## [Exercise requirements]
Using the data below, gather each line that includes the word "breadcrumb".

## [Source material]
-=-=-=-=-

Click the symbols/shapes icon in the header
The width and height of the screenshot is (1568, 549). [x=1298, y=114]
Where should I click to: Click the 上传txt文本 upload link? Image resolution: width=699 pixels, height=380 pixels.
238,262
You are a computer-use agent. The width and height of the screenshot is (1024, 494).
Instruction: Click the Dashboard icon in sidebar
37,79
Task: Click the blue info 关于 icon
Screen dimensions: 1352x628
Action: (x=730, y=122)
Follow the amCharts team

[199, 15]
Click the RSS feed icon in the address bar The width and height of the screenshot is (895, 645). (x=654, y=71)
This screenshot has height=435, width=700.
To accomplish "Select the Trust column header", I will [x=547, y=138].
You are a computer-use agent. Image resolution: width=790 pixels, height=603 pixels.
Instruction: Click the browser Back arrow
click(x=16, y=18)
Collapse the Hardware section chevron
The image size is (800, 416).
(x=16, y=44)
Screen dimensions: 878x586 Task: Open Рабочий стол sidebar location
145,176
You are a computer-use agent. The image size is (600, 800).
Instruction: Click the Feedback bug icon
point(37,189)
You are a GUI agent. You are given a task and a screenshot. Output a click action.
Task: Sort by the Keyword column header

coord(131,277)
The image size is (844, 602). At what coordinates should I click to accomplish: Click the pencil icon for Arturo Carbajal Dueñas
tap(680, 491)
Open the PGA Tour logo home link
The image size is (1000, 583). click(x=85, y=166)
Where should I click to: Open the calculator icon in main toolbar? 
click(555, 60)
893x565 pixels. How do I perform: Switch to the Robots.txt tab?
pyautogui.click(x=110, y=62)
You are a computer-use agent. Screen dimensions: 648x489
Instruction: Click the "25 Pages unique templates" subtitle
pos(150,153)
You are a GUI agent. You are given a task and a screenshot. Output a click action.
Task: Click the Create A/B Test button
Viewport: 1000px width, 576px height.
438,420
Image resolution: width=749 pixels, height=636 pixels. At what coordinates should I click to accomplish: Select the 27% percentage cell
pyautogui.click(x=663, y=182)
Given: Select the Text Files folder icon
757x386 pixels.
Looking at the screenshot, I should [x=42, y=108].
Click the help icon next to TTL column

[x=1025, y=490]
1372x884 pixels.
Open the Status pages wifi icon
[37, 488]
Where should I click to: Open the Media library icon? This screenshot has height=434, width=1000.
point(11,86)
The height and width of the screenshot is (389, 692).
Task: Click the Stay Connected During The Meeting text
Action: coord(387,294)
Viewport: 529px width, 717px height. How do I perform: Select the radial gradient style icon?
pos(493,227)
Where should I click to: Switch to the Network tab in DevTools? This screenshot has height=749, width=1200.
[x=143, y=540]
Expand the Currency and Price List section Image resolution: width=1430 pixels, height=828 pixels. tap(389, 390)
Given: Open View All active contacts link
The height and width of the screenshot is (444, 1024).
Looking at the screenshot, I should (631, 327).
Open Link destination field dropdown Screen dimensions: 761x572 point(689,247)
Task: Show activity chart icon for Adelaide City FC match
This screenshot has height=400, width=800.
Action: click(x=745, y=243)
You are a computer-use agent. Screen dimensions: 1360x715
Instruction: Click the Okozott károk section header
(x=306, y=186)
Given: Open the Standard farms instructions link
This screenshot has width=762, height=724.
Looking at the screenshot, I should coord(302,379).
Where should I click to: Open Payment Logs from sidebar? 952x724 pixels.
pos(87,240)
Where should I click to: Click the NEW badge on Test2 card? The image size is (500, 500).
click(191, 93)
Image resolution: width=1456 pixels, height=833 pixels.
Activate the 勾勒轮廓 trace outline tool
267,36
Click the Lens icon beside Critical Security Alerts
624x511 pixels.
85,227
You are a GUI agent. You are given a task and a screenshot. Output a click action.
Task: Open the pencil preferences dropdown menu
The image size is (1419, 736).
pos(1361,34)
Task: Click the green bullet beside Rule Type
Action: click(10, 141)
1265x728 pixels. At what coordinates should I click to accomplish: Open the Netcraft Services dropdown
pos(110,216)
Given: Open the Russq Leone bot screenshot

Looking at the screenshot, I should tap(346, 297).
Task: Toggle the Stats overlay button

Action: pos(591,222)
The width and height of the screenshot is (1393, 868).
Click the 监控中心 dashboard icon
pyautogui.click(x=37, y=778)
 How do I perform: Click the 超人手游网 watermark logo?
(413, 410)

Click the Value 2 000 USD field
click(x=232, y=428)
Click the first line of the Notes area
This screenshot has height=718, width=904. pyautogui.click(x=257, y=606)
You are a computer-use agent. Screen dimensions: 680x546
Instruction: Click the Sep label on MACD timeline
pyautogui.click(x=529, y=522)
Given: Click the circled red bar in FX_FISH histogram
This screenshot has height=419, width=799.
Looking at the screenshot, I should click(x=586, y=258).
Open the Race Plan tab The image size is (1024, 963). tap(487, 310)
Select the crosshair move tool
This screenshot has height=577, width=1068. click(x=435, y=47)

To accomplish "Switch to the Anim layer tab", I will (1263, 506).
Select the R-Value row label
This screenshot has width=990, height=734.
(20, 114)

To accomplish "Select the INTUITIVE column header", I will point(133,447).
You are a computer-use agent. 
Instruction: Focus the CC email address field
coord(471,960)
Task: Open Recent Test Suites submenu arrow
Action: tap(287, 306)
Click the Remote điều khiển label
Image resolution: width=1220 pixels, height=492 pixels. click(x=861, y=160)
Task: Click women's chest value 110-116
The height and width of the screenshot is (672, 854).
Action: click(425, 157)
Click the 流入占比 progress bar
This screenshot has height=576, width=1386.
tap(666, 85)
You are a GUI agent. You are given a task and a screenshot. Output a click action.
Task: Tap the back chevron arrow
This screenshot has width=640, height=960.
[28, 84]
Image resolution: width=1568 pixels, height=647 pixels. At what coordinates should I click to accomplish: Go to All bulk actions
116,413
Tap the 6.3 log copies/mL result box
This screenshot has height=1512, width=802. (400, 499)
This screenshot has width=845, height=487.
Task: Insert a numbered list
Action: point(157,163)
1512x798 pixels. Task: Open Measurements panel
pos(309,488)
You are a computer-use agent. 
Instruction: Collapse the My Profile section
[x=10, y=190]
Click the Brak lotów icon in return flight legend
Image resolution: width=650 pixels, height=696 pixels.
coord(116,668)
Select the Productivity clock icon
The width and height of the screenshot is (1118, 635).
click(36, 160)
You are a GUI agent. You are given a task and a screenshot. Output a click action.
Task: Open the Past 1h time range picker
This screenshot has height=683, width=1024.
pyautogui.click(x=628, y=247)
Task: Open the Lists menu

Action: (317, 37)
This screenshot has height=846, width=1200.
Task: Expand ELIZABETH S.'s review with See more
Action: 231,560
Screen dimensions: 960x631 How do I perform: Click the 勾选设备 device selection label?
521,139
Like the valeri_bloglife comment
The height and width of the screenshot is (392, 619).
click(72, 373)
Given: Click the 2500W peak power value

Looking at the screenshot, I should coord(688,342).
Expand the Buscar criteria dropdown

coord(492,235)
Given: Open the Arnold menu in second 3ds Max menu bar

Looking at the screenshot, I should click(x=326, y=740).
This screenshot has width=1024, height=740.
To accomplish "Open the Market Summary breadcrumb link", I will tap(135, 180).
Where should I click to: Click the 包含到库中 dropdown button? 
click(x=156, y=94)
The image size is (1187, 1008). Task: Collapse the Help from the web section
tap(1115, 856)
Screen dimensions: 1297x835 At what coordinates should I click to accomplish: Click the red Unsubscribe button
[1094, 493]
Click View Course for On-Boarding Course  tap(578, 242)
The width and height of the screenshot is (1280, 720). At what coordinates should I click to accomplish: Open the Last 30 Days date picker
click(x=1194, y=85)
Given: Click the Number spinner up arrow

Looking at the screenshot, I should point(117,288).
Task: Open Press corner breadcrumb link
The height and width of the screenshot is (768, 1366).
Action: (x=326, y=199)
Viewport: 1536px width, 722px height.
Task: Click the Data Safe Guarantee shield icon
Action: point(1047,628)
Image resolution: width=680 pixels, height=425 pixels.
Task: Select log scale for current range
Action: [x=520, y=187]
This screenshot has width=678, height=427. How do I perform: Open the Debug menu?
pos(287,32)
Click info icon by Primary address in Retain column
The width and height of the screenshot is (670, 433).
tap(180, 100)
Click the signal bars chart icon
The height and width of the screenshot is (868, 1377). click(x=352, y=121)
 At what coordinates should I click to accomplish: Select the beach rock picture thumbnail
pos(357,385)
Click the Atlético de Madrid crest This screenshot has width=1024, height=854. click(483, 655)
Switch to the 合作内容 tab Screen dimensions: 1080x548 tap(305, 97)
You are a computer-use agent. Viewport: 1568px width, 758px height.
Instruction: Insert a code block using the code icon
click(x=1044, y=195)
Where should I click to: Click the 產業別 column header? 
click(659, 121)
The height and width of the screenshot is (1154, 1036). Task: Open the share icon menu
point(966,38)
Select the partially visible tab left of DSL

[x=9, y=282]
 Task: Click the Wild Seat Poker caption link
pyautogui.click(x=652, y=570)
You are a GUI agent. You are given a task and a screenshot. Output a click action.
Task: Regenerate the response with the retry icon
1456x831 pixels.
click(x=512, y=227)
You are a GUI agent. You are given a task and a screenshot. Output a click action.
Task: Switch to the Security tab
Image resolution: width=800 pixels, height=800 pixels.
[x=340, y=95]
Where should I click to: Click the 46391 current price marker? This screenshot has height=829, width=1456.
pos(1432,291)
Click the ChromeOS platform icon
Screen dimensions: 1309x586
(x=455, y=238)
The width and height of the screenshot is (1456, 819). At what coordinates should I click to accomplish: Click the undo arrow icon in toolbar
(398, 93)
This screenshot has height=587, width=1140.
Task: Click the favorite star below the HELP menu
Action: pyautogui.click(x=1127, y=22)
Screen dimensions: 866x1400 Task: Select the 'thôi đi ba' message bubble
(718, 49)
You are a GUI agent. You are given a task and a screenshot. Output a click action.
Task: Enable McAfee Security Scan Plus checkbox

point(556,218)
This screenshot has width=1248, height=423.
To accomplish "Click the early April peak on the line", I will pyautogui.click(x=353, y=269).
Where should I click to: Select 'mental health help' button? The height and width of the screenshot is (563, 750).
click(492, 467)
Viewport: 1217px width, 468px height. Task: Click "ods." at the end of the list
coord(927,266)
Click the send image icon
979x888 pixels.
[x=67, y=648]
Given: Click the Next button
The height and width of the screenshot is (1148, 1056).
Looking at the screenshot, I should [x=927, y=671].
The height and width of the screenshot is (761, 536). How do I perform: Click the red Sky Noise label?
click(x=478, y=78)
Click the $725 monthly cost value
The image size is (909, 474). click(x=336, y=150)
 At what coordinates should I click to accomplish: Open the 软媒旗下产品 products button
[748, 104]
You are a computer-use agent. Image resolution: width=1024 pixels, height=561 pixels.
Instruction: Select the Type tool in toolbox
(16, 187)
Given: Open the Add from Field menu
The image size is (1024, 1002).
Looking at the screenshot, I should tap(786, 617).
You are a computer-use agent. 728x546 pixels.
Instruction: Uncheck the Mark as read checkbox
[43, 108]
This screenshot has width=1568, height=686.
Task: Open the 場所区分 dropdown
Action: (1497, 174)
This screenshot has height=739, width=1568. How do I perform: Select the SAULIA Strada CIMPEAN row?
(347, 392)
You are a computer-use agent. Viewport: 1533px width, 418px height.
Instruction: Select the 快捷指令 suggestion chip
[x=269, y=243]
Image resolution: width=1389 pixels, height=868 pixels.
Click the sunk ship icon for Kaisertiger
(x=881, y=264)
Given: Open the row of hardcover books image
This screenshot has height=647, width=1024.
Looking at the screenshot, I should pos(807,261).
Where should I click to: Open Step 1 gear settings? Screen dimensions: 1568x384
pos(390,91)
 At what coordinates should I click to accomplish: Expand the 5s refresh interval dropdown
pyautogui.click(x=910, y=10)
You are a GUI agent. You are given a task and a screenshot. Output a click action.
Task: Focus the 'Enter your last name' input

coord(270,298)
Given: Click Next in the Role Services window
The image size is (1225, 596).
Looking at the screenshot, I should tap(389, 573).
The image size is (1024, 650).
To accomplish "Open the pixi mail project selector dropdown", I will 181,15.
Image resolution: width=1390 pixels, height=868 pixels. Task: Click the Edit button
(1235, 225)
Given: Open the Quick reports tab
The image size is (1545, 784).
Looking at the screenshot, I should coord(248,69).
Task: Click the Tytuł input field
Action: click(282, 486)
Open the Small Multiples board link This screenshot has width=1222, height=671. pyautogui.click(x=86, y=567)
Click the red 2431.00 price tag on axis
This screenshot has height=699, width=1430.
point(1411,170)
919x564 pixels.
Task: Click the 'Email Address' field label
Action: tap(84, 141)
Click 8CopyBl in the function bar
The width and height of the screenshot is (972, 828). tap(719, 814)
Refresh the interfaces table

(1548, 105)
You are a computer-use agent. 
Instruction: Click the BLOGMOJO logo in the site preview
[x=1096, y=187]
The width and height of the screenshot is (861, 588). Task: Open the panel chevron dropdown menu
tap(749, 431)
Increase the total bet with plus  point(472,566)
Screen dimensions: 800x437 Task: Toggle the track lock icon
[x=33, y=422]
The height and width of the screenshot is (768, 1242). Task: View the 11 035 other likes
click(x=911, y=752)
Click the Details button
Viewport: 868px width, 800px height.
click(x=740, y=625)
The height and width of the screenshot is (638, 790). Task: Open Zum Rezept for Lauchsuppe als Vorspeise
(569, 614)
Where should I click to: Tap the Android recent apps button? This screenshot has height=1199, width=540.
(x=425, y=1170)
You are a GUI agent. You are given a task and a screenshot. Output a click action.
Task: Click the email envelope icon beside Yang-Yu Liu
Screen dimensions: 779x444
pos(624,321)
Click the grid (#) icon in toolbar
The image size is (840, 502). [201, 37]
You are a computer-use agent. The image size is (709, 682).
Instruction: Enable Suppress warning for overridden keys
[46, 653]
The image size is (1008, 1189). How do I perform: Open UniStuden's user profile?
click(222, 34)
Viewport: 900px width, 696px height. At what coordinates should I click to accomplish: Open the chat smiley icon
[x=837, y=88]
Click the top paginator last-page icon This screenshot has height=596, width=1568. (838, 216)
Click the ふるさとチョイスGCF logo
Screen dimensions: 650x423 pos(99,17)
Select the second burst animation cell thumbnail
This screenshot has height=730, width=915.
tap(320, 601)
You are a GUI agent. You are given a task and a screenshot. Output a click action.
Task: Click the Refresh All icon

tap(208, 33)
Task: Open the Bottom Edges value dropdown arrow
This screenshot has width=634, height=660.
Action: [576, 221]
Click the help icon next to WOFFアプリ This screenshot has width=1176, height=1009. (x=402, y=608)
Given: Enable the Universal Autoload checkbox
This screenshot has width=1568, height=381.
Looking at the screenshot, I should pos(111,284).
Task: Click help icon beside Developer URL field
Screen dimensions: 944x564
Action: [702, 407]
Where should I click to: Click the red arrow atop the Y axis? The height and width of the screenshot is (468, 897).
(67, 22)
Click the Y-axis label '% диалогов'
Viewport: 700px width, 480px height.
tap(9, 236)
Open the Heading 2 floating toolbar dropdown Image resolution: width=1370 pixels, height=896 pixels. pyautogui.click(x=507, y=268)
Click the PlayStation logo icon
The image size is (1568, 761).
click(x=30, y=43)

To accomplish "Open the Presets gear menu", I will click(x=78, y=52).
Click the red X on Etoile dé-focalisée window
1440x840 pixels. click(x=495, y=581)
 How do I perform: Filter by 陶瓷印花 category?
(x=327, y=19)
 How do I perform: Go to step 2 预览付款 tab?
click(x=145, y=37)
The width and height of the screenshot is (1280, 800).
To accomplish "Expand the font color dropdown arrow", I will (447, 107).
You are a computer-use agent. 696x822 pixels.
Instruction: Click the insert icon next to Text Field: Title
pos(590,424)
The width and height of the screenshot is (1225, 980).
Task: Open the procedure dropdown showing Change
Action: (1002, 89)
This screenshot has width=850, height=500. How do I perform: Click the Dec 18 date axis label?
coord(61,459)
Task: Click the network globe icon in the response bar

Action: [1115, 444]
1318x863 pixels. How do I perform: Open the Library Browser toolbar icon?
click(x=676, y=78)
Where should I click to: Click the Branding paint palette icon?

-=-=-=-=-

## [Solution for this exercise]
To accomplish "Open the Market Summary breadcrumb link", I will tap(135, 180).
Task: Open Press corner breadcrumb link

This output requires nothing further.